Stored data
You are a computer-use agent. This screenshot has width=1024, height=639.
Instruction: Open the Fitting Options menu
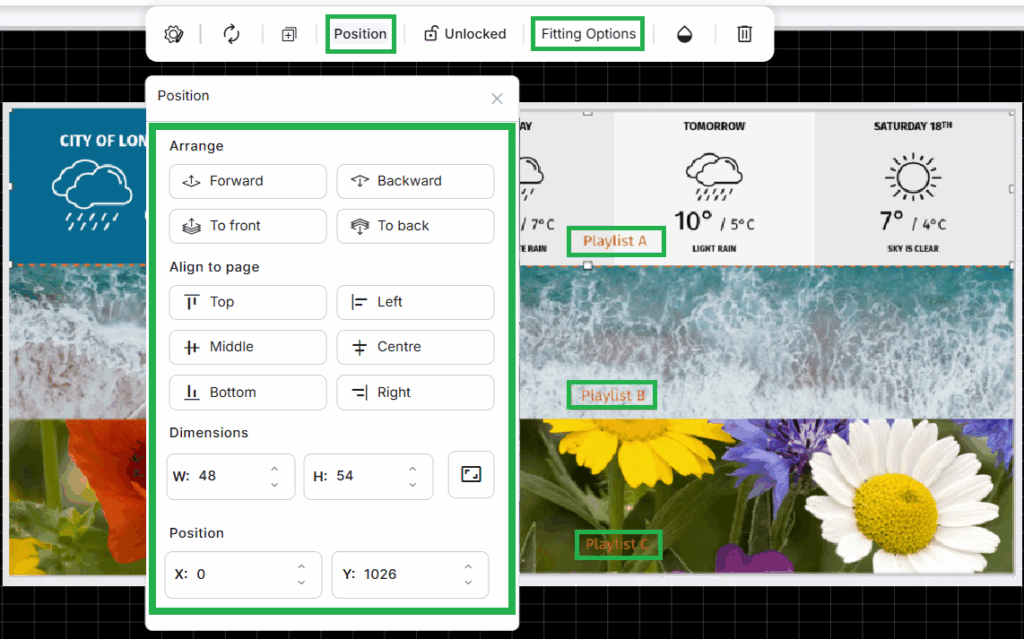tap(588, 34)
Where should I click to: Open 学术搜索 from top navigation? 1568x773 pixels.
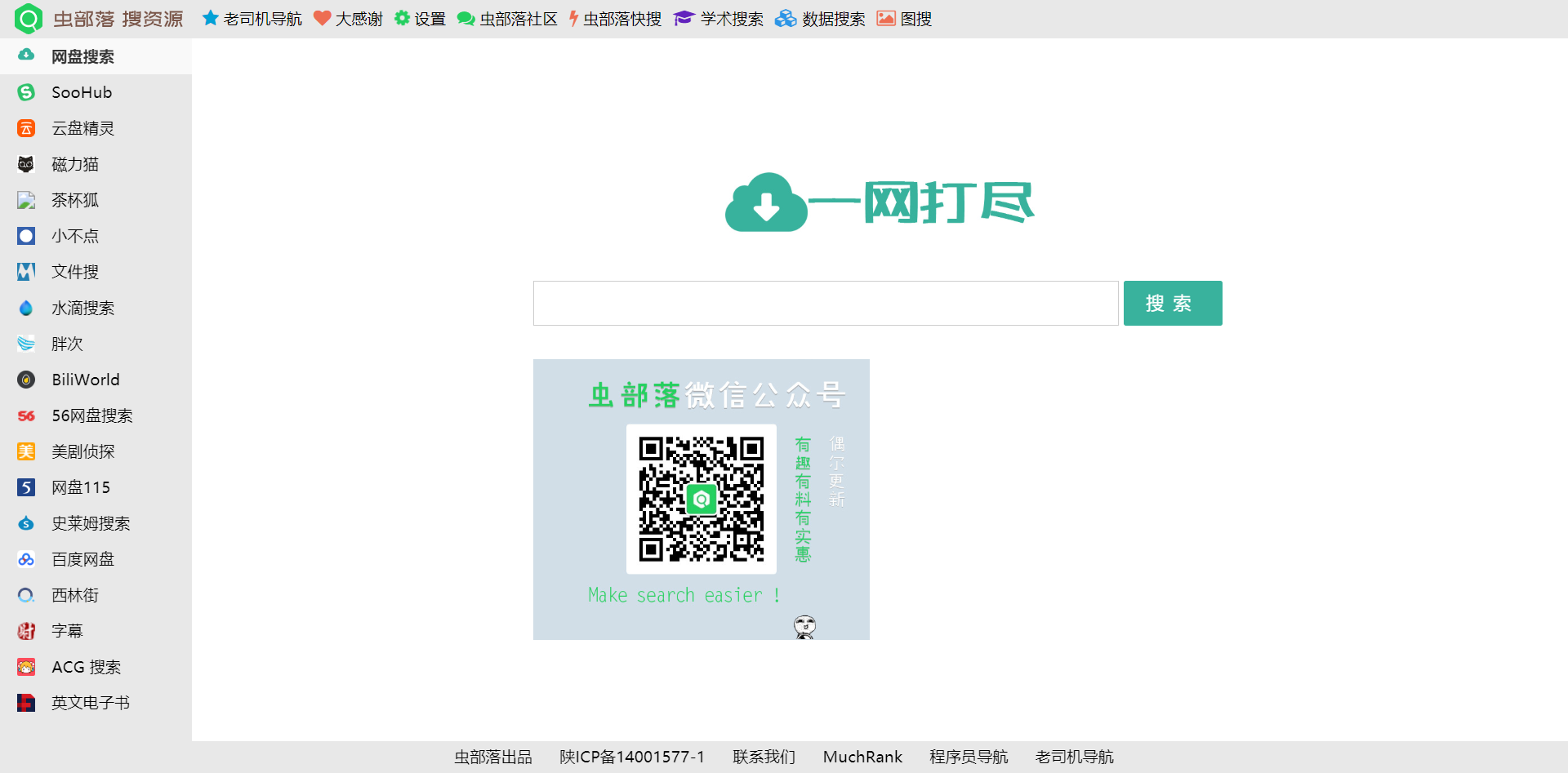click(x=719, y=19)
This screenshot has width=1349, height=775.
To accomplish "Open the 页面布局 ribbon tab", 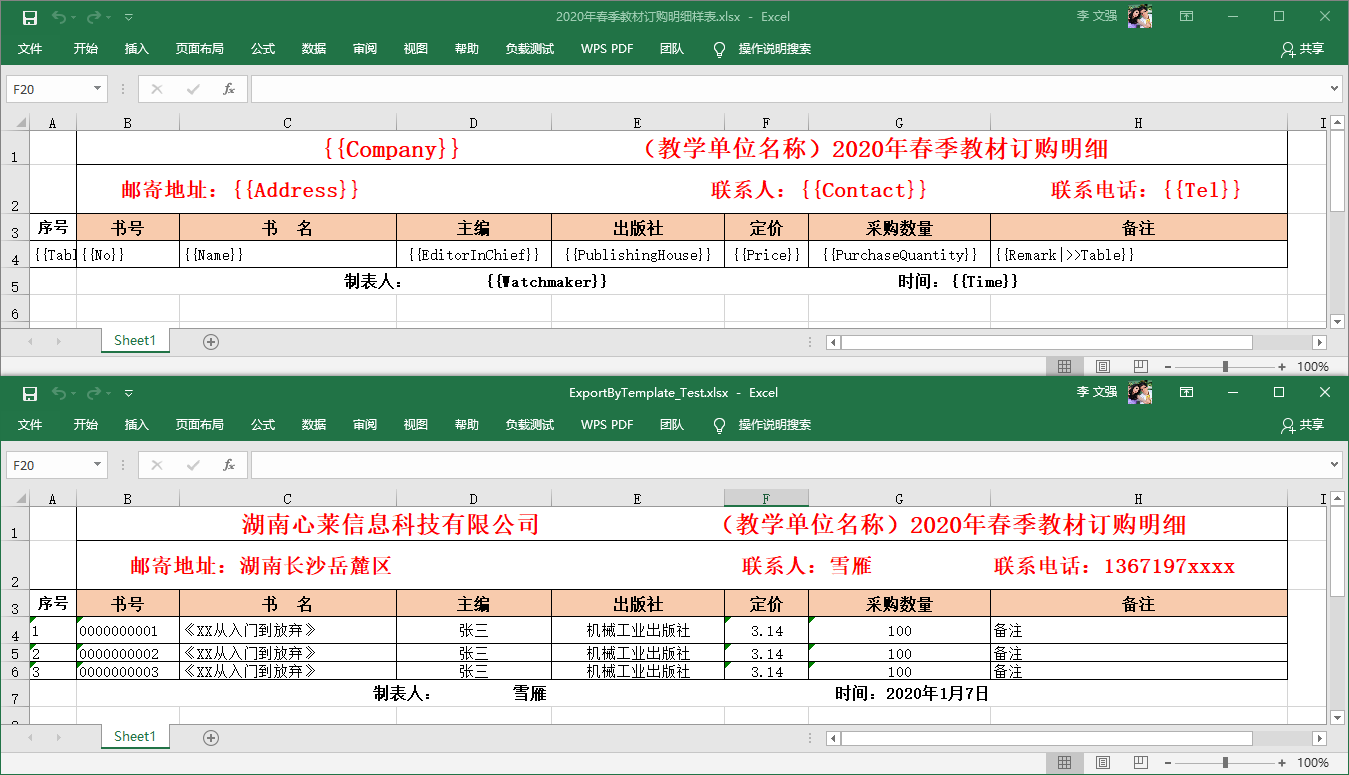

> **TO DO**:
Only the lines from the one that holds "Where should I" through the end of the records above should be printed again, exactly as they are. Leave out the pictures.

> **RESULT FOR THIS TASK**:
Where should I click to: Open 学术搜索 from top navigation? 1568x773 pixels.
click(x=719, y=19)
This screenshot has width=1349, height=775.
To accomplish "Open the 页面布局 ribbon tab", 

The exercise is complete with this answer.